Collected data

************

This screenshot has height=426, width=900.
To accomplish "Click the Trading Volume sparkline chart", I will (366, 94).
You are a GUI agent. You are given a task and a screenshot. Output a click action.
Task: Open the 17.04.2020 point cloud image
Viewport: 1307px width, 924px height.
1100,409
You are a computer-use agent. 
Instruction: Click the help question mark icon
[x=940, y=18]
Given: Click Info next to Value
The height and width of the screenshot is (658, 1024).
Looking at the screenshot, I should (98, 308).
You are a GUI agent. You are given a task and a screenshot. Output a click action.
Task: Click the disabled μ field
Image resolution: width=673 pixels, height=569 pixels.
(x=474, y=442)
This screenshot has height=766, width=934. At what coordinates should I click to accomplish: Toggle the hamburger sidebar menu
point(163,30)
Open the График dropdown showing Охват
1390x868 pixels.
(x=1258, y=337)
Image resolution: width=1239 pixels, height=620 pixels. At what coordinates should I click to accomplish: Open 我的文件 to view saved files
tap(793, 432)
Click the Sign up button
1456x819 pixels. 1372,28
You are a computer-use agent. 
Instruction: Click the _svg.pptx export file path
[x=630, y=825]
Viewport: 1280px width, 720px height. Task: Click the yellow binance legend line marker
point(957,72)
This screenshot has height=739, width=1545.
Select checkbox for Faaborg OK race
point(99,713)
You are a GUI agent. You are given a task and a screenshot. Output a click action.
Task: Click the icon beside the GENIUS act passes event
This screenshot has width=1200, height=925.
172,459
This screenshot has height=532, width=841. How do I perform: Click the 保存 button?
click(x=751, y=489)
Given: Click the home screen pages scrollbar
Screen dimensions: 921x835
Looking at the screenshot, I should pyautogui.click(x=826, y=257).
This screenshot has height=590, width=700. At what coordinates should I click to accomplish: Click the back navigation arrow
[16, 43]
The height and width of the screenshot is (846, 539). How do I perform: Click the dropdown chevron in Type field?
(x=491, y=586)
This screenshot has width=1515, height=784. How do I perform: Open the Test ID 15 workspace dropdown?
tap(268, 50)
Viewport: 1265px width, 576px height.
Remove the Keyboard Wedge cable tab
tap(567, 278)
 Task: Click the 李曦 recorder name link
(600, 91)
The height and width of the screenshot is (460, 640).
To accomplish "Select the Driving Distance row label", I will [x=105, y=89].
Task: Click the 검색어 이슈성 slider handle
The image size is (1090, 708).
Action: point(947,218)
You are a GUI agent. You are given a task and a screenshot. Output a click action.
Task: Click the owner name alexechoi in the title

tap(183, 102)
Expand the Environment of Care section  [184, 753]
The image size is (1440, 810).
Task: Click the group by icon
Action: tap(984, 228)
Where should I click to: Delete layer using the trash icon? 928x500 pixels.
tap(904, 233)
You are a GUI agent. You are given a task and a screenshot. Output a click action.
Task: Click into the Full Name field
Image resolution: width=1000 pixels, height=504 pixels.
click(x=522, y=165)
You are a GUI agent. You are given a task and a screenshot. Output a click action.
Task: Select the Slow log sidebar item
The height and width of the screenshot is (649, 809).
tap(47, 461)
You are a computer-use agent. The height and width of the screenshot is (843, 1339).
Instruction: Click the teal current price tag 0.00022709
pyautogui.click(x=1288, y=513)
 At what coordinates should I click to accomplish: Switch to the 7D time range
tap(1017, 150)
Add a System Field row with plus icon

************

**What you should do**
Reproduce every entry exactly, with nothing added or dropped.

**Result of the task**
This screenshot has height=426, width=900.
To accomplish "Click the Trading Volume sparkline chart", I will (366, 94).
You are a GUI agent. You are given a task and a screenshot. Output a click action.
Task: Open the 17.04.2020 point cloud image
Viewport: 1307px width, 924px height.
1100,409
You are a computer-use agent. 
Instruction: Click the help question mark icon
[x=940, y=18]
Given: Click Info next to Value
The height and width of the screenshot is (658, 1024).
Looking at the screenshot, I should (98, 308).
You are a GUI agent. You are given a task and a screenshot. Output a click action.
Task: Click the disabled μ field
Image resolution: width=673 pixels, height=569 pixels.
(x=474, y=442)
This screenshot has height=766, width=934. At what coordinates should I click to accomplish: Toggle the hamburger sidebar menu
point(163,30)
Open the График dropdown showing Охват
1390x868 pixels.
(x=1258, y=337)
Image resolution: width=1239 pixels, height=620 pixels. At what coordinates should I click to accomplish: Open 我的文件 to view saved files
tap(793, 432)
Click the Sign up button
1456x819 pixels. 1372,28
You are a computer-use agent. 
Instruction: Click the _svg.pptx export file path
[x=630, y=825]
Viewport: 1280px width, 720px height. Task: Click the yellow binance legend line marker
point(957,72)
This screenshot has height=739, width=1545.
Select checkbox for Faaborg OK race
point(99,713)
You are a GUI agent. You are given a task and a screenshot. Output a click action.
Task: Click the icon beside the GENIUS act passes event
This screenshot has width=1200, height=925.
172,459
This screenshot has height=532, width=841. How do I perform: Click the 保存 button?
click(x=751, y=489)
Given: Click the home screen pages scrollbar
Screen dimensions: 921x835
Looking at the screenshot, I should pyautogui.click(x=826, y=257).
This screenshot has height=590, width=700. At what coordinates should I click to accomplish: Click the back navigation arrow
[16, 43]
The height and width of the screenshot is (846, 539). How do I perform: Click the dropdown chevron in Type field?
(x=491, y=586)
This screenshot has width=1515, height=784. How do I perform: Open the Test ID 15 workspace dropdown?
tap(268, 50)
Viewport: 1265px width, 576px height.
Remove the Keyboard Wedge cable tab
tap(567, 278)
 Task: Click the 李曦 recorder name link
(600, 91)
The height and width of the screenshot is (460, 640).
To accomplish "Select the Driving Distance row label", I will [x=105, y=89].
Task: Click the 검색어 이슈성 slider handle
The image size is (1090, 708).
Action: point(947,218)
You are a GUI agent. You are given a task and a screenshot. Output a click action.
Task: Click the owner name alexechoi in the title

tap(183, 102)
Expand the Environment of Care section  [184, 753]
The image size is (1440, 810).
Task: Click the group by icon
Action: tap(984, 228)
Where should I click to: Delete layer using the trash icon? 928x500 pixels.
tap(904, 233)
You are a GUI agent. You are given a task and a screenshot. Output a click action.
Task: Click into the Full Name field
Image resolution: width=1000 pixels, height=504 pixels.
click(x=522, y=165)
You are a GUI agent. You are given a task and a screenshot. Output a click action.
Task: Select the Slow log sidebar item
The height and width of the screenshot is (649, 809).
tap(47, 461)
You are a computer-use agent. The height and width of the screenshot is (843, 1339).
Instruction: Click the teal current price tag 0.00022709
pyautogui.click(x=1288, y=513)
 At what coordinates should I click to accomplish: Switch to the 7D time range
tap(1017, 150)
Add a System Field row with plus icon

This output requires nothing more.